#### [EXERCISE DIRECTIONS]
Each line of the data below that carries the word "will" needs to be copied.

Segment Start: SOURCE DATA

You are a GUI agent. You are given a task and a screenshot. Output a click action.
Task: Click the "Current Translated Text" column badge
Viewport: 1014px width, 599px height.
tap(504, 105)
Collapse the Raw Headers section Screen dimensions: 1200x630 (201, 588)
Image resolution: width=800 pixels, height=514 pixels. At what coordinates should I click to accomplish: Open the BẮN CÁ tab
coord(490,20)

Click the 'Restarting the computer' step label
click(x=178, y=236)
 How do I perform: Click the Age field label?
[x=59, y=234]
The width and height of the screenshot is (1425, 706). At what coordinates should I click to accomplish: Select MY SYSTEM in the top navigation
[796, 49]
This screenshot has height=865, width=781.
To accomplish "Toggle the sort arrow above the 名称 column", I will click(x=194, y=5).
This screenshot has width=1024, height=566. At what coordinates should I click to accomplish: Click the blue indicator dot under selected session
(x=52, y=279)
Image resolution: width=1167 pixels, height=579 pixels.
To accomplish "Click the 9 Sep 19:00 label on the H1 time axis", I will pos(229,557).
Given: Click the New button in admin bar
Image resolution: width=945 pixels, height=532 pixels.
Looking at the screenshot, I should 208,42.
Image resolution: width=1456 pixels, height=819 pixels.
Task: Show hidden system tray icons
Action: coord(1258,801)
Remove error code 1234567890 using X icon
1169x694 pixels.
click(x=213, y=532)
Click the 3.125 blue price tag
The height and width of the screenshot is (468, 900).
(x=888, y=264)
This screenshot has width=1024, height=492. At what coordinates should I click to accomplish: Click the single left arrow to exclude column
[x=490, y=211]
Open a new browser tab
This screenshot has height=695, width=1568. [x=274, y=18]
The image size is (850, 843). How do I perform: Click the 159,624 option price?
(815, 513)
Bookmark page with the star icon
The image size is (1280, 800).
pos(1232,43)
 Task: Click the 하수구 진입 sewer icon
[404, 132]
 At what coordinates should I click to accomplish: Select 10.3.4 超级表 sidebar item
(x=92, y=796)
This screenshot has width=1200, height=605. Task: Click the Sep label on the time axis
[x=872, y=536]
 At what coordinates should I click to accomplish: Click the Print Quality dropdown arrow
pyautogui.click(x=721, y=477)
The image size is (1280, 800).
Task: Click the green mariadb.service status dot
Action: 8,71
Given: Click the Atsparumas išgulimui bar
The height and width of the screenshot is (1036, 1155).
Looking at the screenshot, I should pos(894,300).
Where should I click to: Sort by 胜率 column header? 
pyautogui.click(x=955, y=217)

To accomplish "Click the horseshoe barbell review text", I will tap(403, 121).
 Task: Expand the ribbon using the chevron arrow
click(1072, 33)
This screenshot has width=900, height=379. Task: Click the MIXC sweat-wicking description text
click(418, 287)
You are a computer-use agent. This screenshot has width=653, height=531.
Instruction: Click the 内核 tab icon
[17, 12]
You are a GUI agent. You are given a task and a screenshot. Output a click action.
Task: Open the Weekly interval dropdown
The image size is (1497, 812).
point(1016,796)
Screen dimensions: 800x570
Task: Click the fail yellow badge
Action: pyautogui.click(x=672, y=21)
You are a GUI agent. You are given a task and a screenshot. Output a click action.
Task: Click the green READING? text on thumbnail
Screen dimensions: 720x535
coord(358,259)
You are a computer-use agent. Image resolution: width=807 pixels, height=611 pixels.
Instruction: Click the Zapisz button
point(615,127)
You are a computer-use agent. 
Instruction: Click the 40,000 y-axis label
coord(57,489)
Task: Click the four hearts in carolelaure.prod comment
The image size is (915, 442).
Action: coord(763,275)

Segment End: SOURCE DATA

#### [PROBLEM SOLUTION]
To accomplish "Toggle the sort arrow above the 名称 column", I will click(x=194, y=5).
To accomplish "Click the 9 Sep 19:00 label on the H1 time axis", I will pos(229,557).
To accomplish "Click the horseshoe barbell review text", I will tap(403, 121).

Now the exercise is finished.